There exists a strong correlation between model size an accuracy on large benchmark datasets. Accordingly, it is valuable to push the limits of scale and see if/when the gains from increasing model size saturates. One of the leading approaches for scaling model sizes is model parallelism, but model parallel training is complex and often much slower than standard training. The authors propose a framework for combining *pipeline* model parallelism with gradient checkpointing ("re-materialization"). Compared to other model parallel approaches that split individual layers across accelerators, the proposed TensorPipe approach partitions whole layers across devices and uses pipelining to improve overall efficiency and gradient checkpointing to reduce inter-device communication. The proposed approach works, and the authors demonstrate strong results scaling model sizes by an order of magnitude for image classification and machine translation models. The paper is well written, the code is open source, and the results are compelling. This work is likely to have a large influence on future model scaling efforts and serves as a good reference for future adoption/implementation in other frameworks.

Reviewer 3


		
The article is well-written and easy to read. The article addresses an important challenge: achieving model parallelism without being architecture and task specific. The solution is simple and straightforward. The key contribution pertains to the implementation and empirical evaluation of the system. The scheduling algorithm should be elaborated.
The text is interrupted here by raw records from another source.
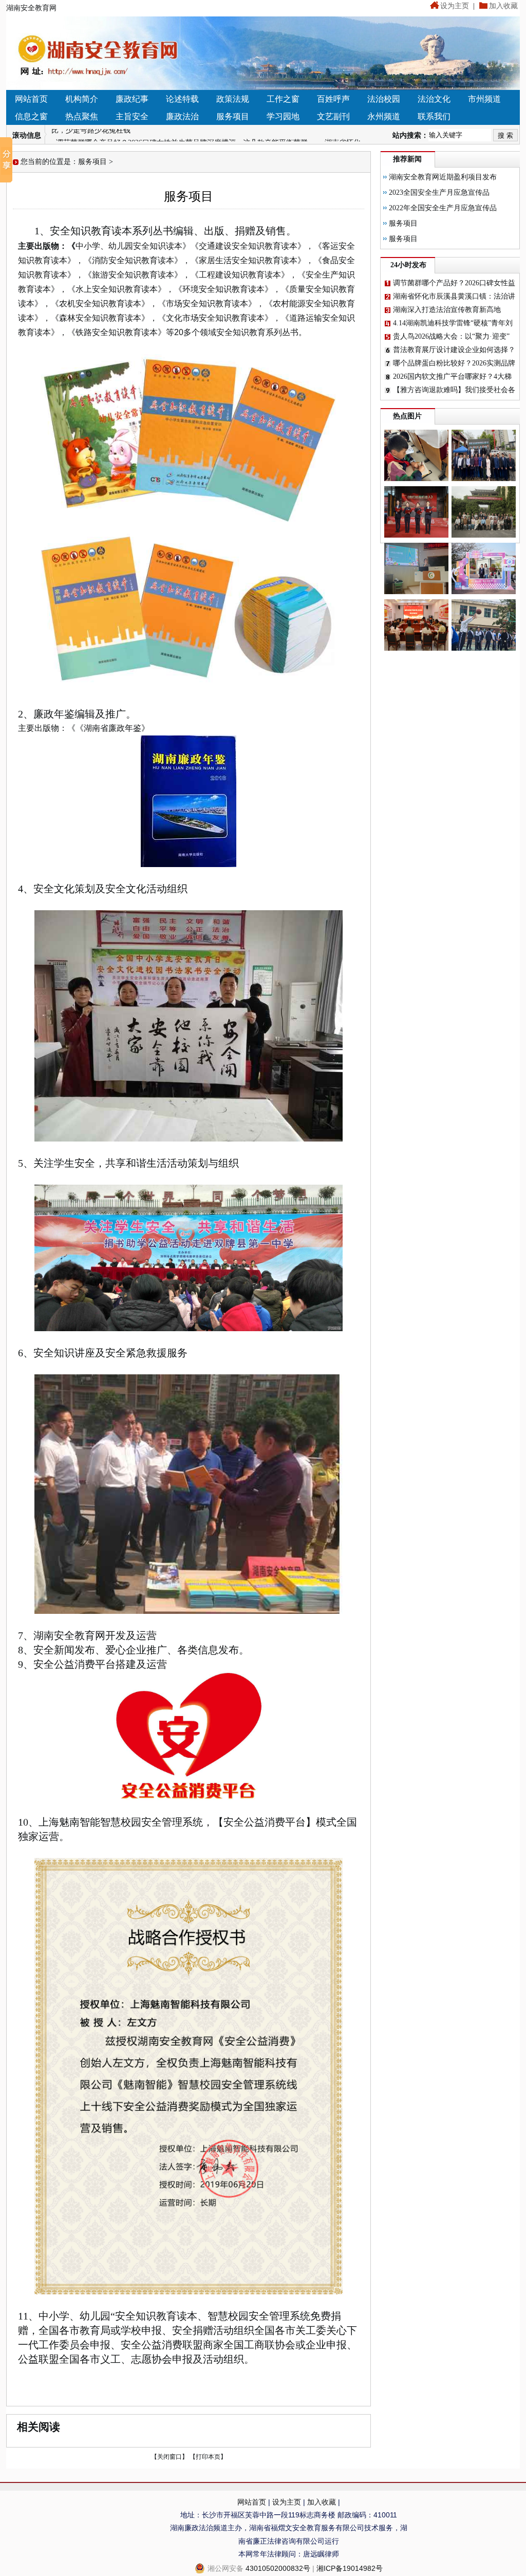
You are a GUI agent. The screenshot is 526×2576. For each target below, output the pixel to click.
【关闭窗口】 (169, 2456)
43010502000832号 (278, 2568)
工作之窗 (283, 99)
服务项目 (232, 116)
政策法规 (232, 99)
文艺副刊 (333, 116)
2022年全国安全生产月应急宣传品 (443, 208)
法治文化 (434, 99)
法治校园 (383, 99)
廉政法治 (182, 116)
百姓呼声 (333, 99)
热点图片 (407, 416)
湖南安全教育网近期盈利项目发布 (443, 177)
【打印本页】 (208, 2456)
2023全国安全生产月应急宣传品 (439, 192)
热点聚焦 (81, 116)
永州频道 (383, 116)
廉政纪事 (132, 99)
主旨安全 (132, 116)
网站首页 (31, 99)
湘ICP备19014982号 (349, 2568)
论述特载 (182, 99)
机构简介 (81, 99)
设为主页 (454, 6)
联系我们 (434, 116)
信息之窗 (31, 116)
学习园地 (283, 116)
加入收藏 (503, 6)
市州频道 (484, 99)
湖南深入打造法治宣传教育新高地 (447, 310)
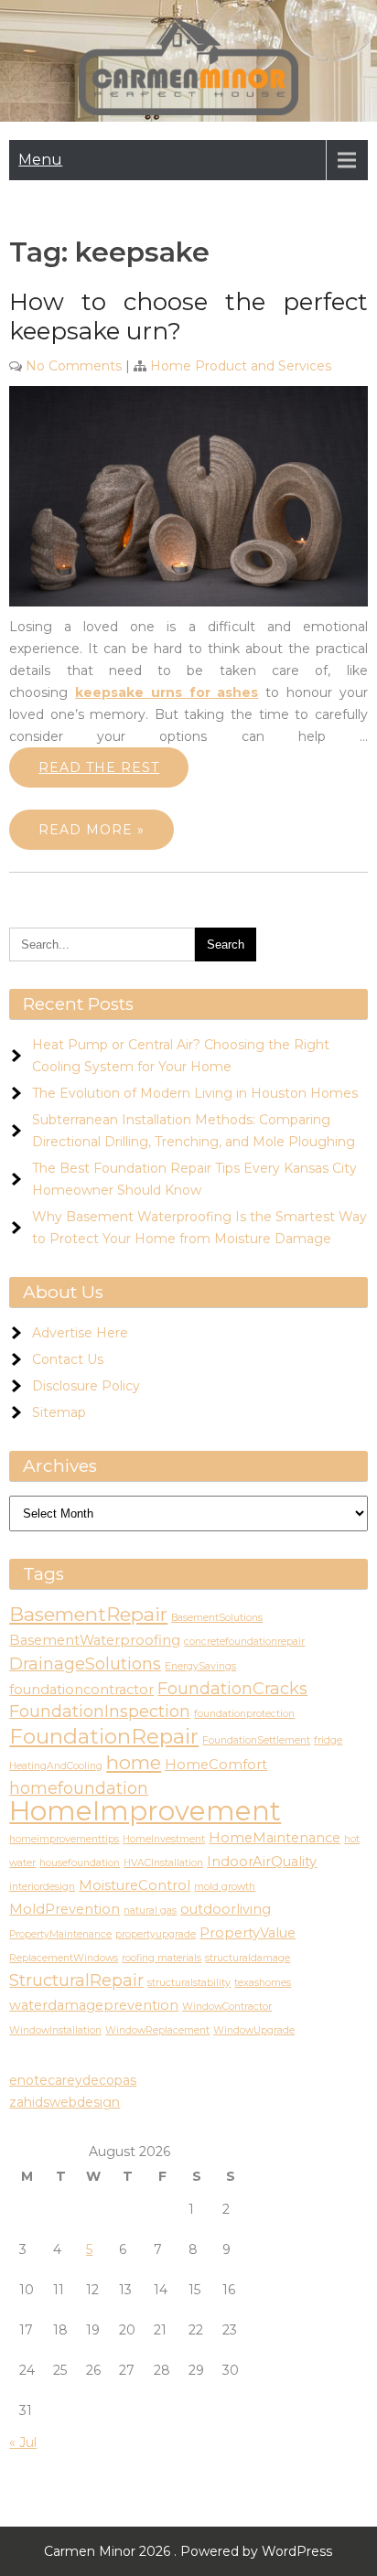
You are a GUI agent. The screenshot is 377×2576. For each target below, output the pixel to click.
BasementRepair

It is not clear how the load imbalance is addressed and how possible node failures are taken into account. The minibatching algorithm details are not presented in the paper. The evaluation does not include a benchmark system. The major limitations of the article pertain to the missing algorithm detail pertaining to the scheduling/microbatching and the lack of empirical benchmark system. The system configuration parameters are explored with the empirical setup. The system has been contributed to Open Source. Author response: the authors have addressed the above points by providing more explanation of the scheduler that is also open sourced and more details on the micro batching algorithm.